In this article, we will explore the concept of change point detection in time series data using Python.

Change point detection is a powerful technique that helps you identify significant shifts in your time series data, which can provide valuable insights for decision-making and forecasting.

However, detecting change points can be challenging, especially when working with noisy or complex data.

Several algorithms are available, but choosing the right one and fine-tuning its parameters can be time-consuming and confusing.

This is a practical guide on how to apply these algorithms using the Python library Ruptures and real-world data from Google Search Console.

This guide is designed for data analysts, data scientists, and anyone interested in working with time series data.

Let’s get started!

## Installing Ruptures

Ruptures is a Python library specifically designed for change point detection.

It provides several algorithms for detecting changes, such as Pelt, Binary Segmentation, and Window-based methods.

You can install ruptures using pip:

```
pip install ruptures
```

## Preparing The Data For Change Point Detection With Ruptures

I got data from Google Search Console for this website.

The data contains the number of search impressions for about an year.

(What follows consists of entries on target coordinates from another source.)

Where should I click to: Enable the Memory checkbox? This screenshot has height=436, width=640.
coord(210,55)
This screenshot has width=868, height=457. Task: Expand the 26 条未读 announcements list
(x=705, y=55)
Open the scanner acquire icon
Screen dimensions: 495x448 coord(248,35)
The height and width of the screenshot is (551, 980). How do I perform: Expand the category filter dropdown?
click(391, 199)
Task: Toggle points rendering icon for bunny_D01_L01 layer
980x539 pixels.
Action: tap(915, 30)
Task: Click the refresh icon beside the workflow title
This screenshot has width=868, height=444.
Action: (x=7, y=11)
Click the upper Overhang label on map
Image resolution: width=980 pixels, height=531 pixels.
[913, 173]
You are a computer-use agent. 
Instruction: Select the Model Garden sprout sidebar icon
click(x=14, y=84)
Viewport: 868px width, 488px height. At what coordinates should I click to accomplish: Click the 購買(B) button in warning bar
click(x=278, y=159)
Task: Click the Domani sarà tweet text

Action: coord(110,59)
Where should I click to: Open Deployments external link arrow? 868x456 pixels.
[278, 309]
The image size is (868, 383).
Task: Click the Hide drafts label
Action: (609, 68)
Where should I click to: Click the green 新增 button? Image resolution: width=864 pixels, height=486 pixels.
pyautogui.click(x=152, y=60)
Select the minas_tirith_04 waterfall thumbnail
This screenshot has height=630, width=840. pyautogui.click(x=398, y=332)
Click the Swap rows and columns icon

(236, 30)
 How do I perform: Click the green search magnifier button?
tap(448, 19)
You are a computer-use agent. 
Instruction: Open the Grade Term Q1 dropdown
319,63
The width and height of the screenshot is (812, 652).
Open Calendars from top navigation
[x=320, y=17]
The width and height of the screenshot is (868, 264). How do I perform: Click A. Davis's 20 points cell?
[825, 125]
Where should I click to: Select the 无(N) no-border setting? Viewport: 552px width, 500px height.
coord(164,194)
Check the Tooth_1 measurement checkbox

This is the number of times a page from this website appeared in Google search results for whatever keywords people were searching for that Google thought were relevant.

```
import pandas as pd
import numpy as np
import os
data = pd.read_csv(os.path.join(path, 'impressions.csv'), parse_dates=['Date'], usecols=['Date', 'Impressions'])
data.set_index("Date", inplace=True)
data = data.sort_index()
impressions = data["Impressions"].values.reshape(-1, 1)
```

Date | Impressions |
---|---|

2022-04-12 00:00:00 | 0 |

2022-04-13 00:00:00 | 3 |

2022-04-14 00:00:00 | 2 |

2022-04-15 00:00:00 | 0 |

2022-04-16 00:00:00 | 0 |

As any new website, this one started with zero impressions and slowly grew over time as Google started indexing more pages.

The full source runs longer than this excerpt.